Give the listing again word for word, excluding the pictures it contains.

Exercise materials:
------------------------

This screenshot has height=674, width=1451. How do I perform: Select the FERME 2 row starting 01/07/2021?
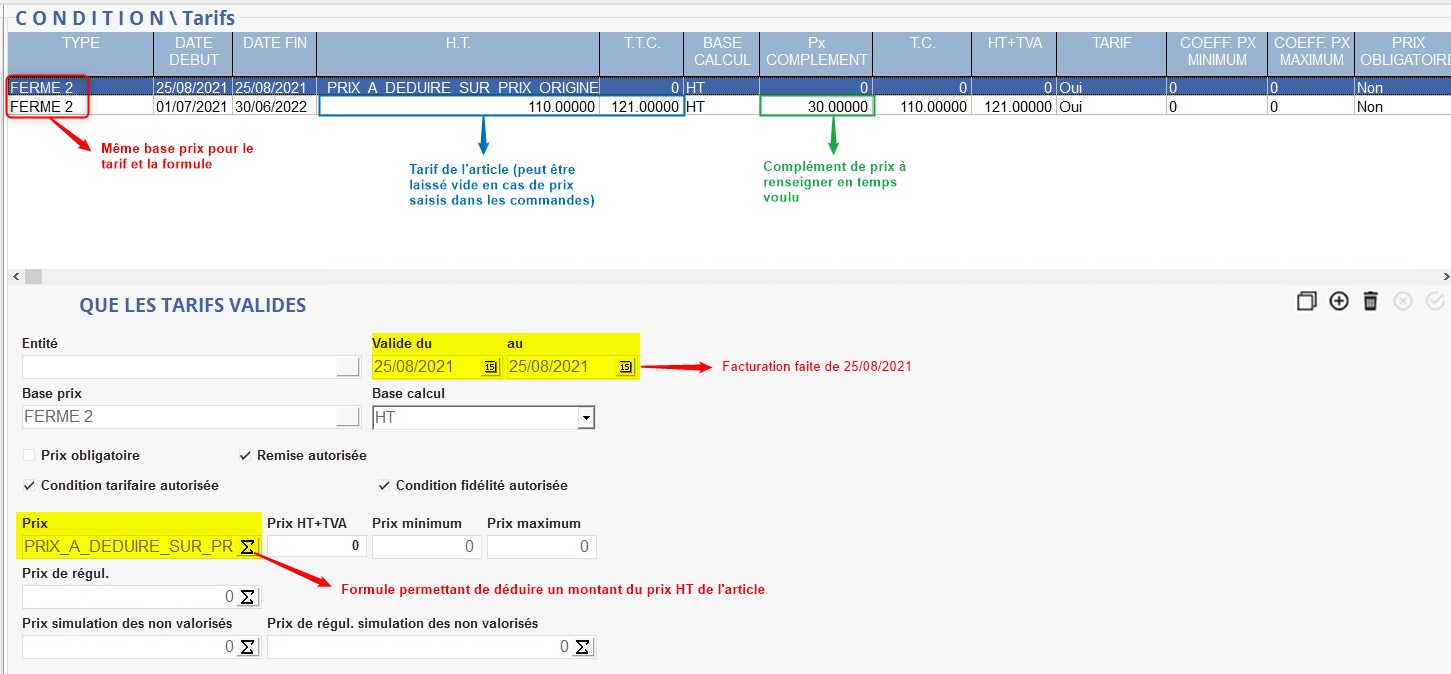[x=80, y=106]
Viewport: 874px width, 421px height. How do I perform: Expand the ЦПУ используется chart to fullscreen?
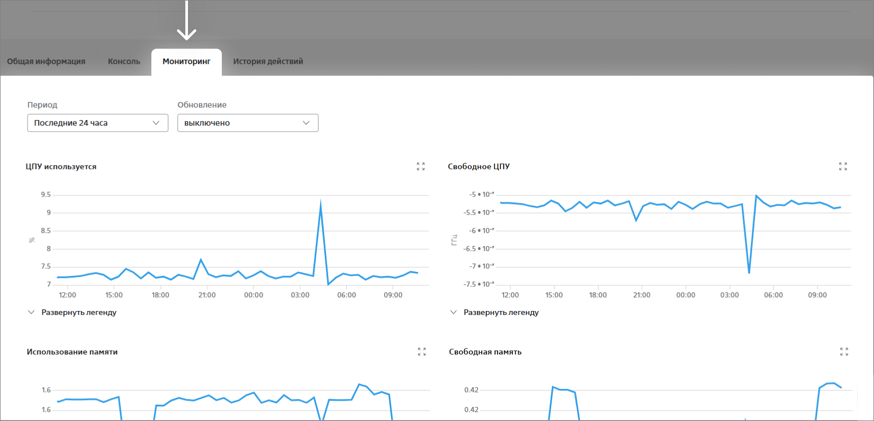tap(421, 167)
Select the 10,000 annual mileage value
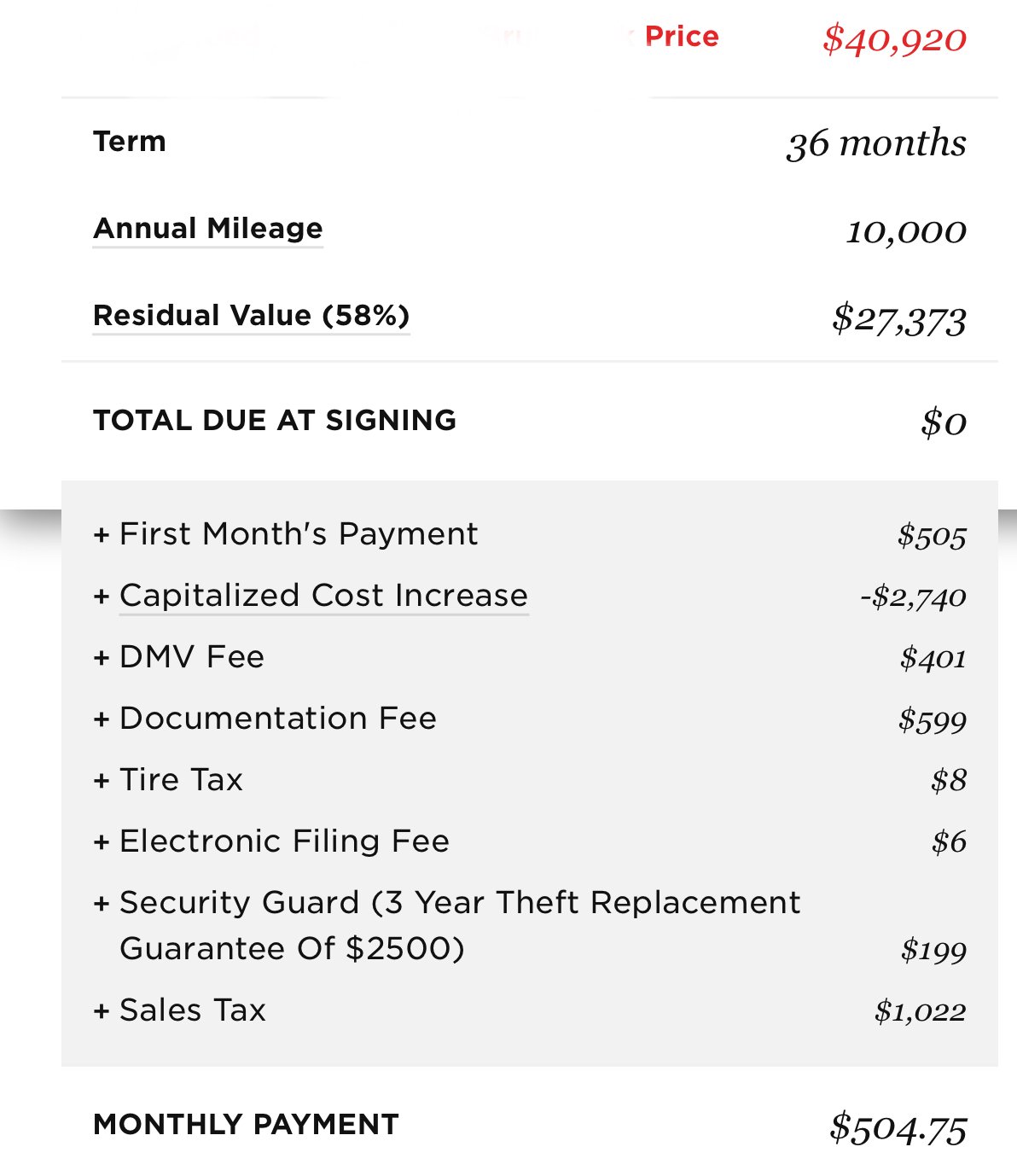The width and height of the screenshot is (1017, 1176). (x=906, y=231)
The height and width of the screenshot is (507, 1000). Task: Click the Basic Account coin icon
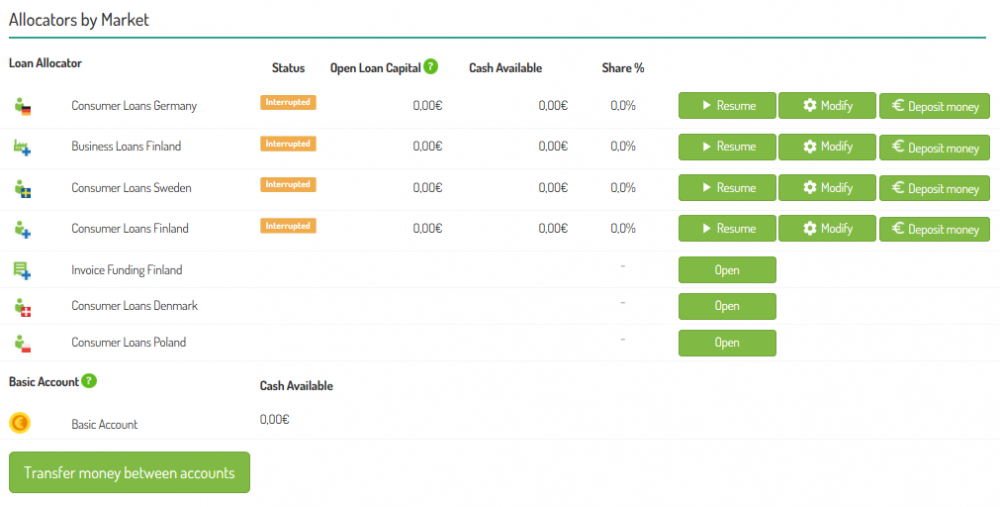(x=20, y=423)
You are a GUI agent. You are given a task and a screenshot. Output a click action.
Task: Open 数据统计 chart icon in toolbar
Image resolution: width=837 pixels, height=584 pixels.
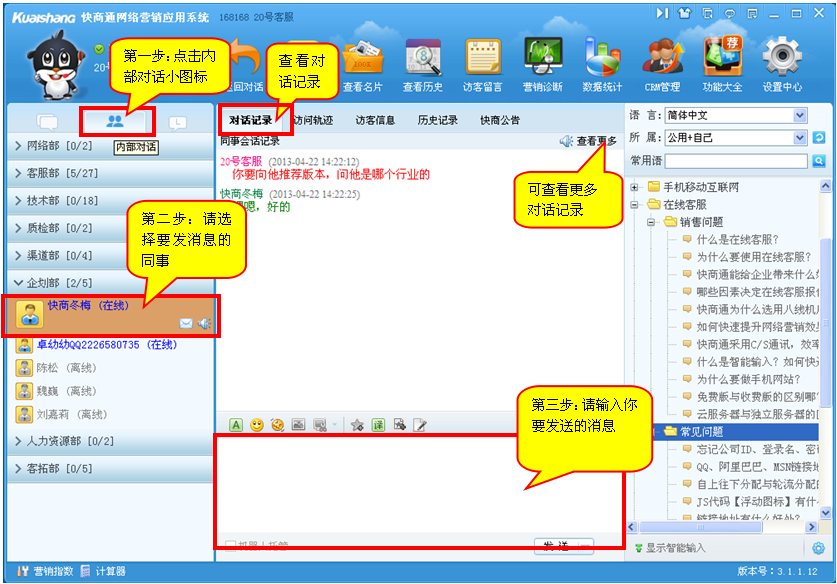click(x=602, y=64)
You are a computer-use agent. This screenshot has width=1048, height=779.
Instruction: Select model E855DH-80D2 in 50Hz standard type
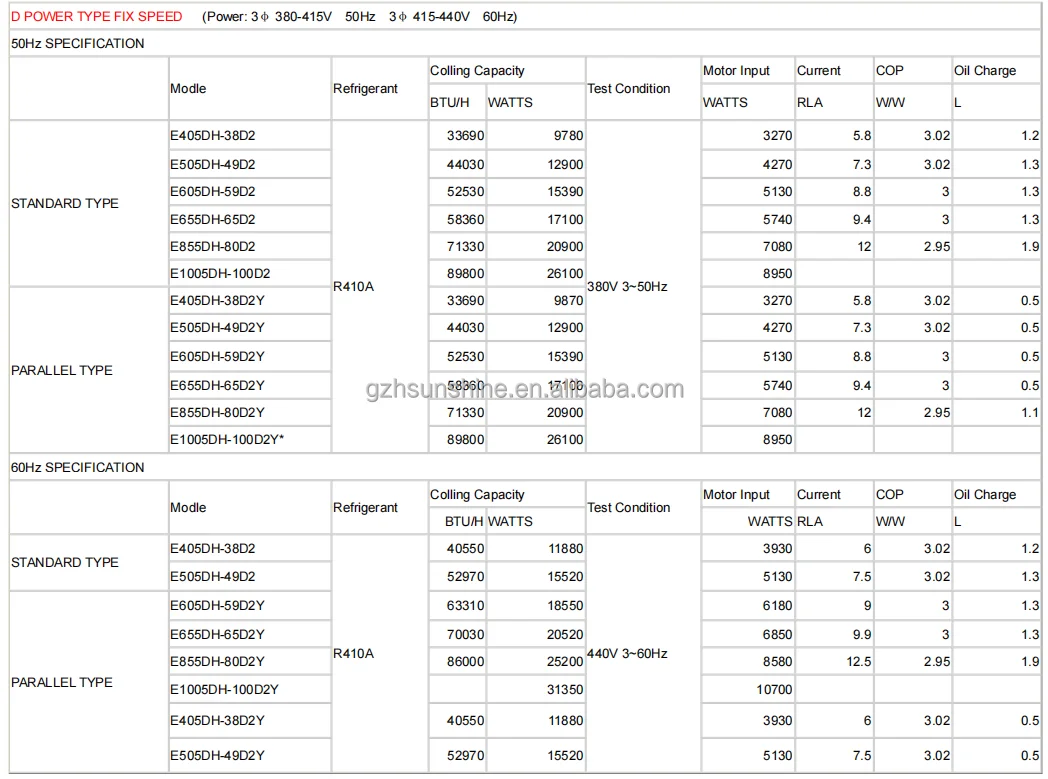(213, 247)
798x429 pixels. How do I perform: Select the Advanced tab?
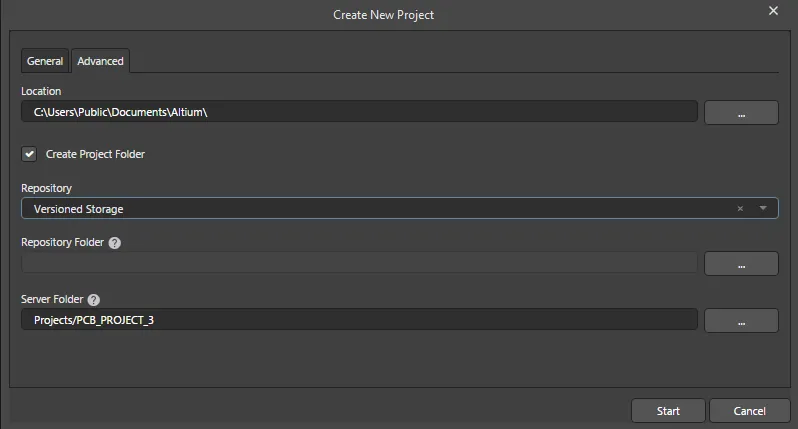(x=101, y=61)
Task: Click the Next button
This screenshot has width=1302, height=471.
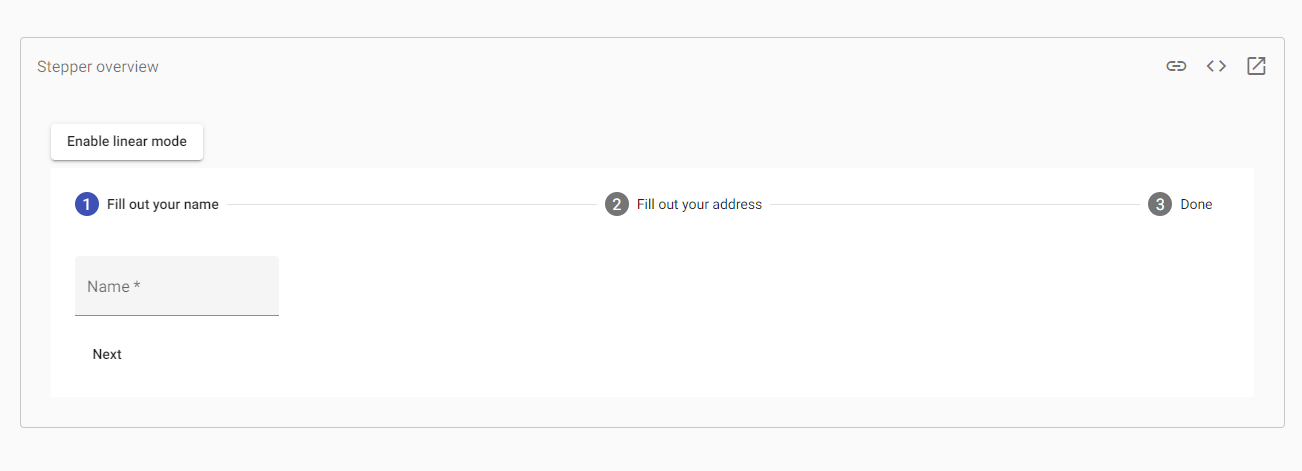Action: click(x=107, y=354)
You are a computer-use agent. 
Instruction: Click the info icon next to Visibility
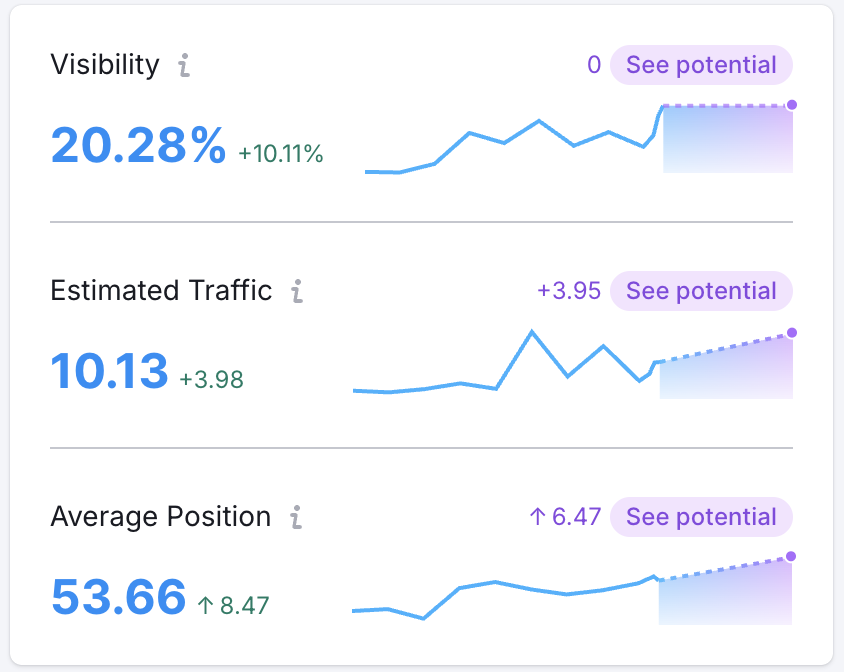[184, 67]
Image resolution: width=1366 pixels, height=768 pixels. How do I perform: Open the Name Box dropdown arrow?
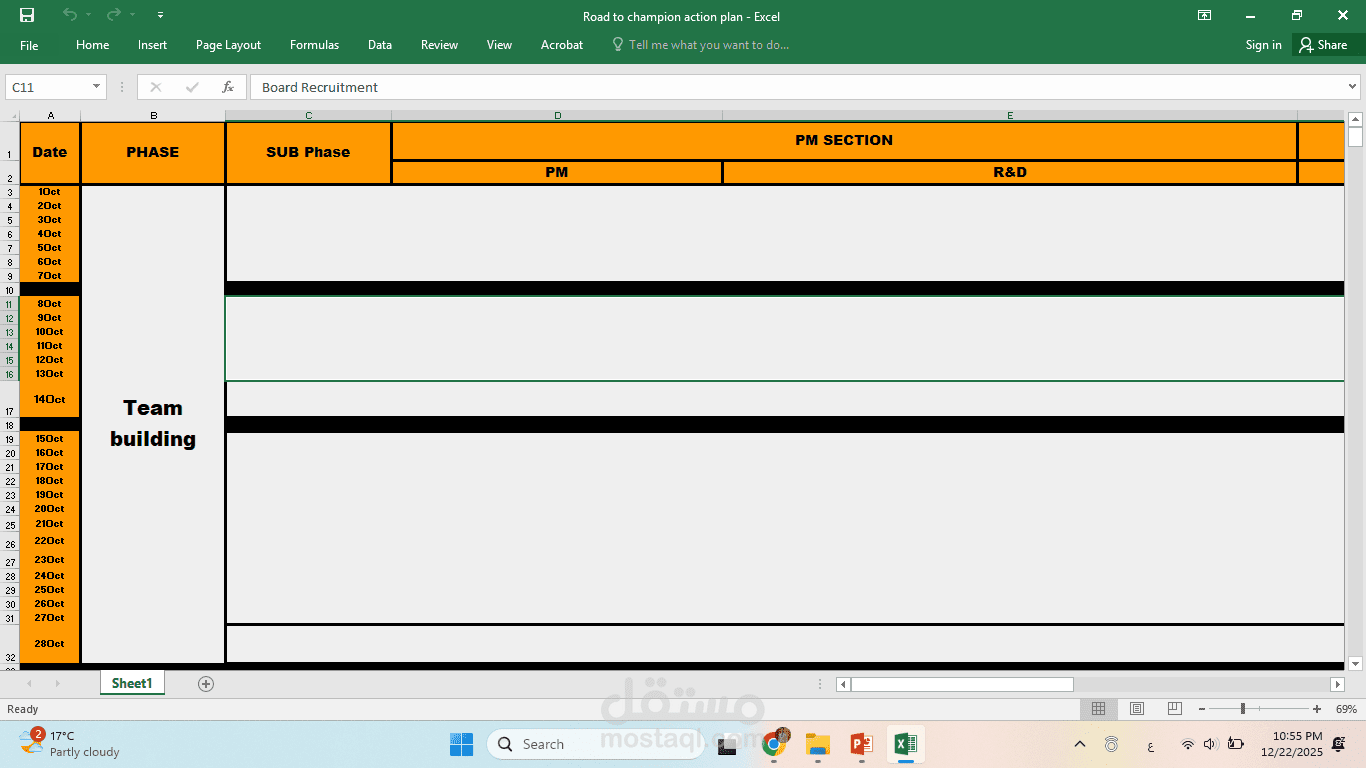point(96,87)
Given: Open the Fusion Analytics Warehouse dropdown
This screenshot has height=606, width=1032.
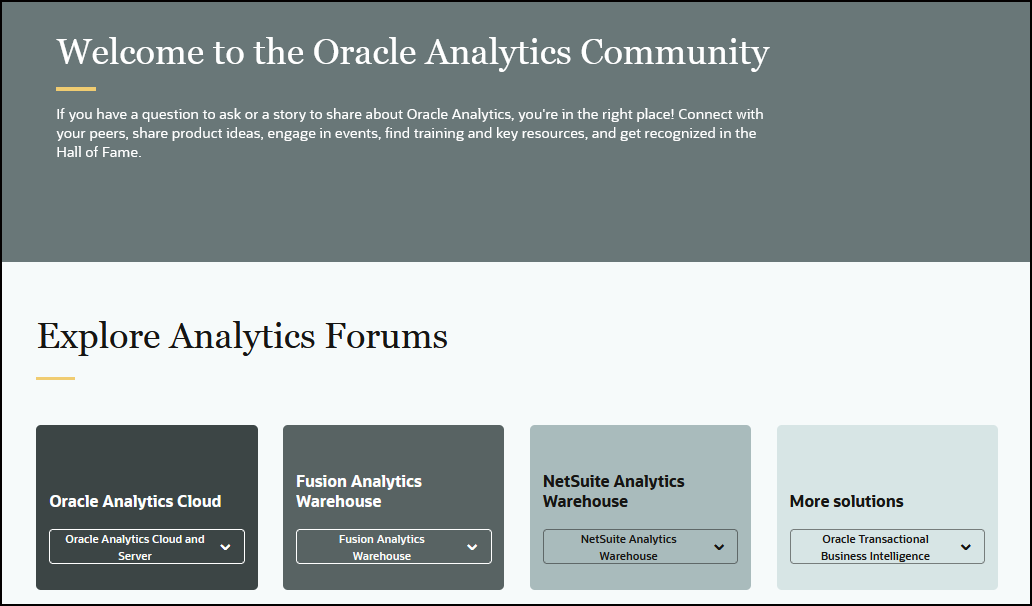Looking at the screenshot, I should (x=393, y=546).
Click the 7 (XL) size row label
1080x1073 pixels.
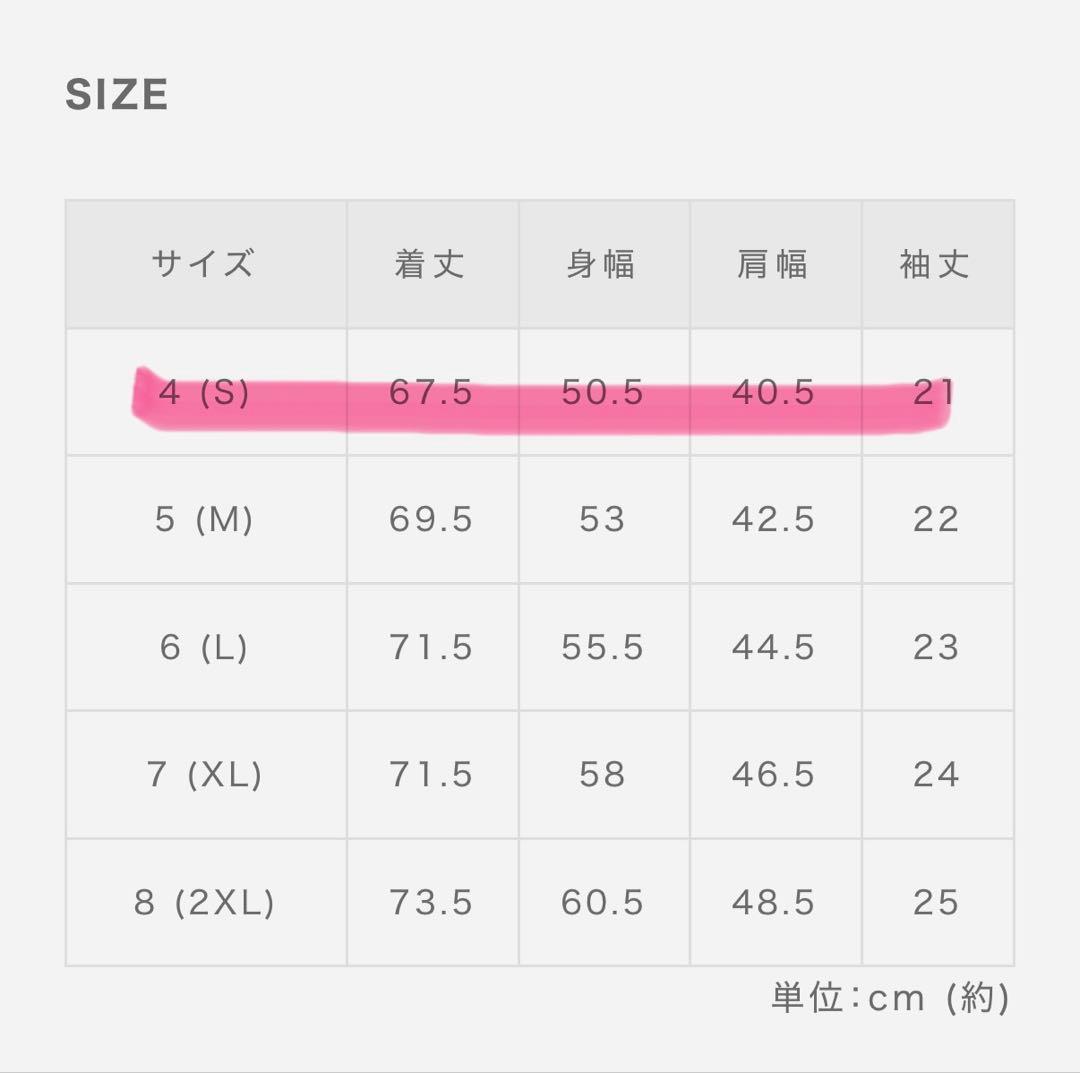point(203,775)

------------------------

Result for this task:
This screenshot has height=674, width=1451. How do I perform: Select the FERME 2 row starting 01/07/2021?
[x=80, y=106]
Viewport: 874px width, 421px height. How do I perform: Expand the ЦПУ используется chart to fullscreen?
tap(421, 167)
Select the 10,000 annual mileage value
The width and height of the screenshot is (1017, 1176). (x=906, y=231)
The height and width of the screenshot is (507, 1000). Task: Click the Basic Account coin icon
(x=20, y=423)
You are a GUI agent. You are given a task and a screenshot. Output a click action.
Task: Open 数据统计 chart icon in toolbar
Image resolution: width=837 pixels, height=584 pixels.
click(x=602, y=64)
You are a computer-use agent. This screenshot has width=1048, height=779.
Instruction: Select model E855DH-80D2 in 50Hz standard type
(213, 247)
798x429 pixels. How do I perform: Select the Advanced tab?
(x=101, y=61)
Task: Click the Next button
This screenshot has width=1302, height=471.
Action: click(x=107, y=354)
You are a computer-use agent. 
Instruction: Click the info icon next to Visibility
[184, 67]
Image resolution: width=1366 pixels, height=768 pixels. How do I perform: Open the Name Box dropdown arrow?
point(96,87)
Given: Open the Fusion Analytics Warehouse dropdown
This screenshot has height=606, width=1032.
Looking at the screenshot, I should (x=393, y=546).
Click the 7 (XL) size row label
1080x1073 pixels.
point(203,775)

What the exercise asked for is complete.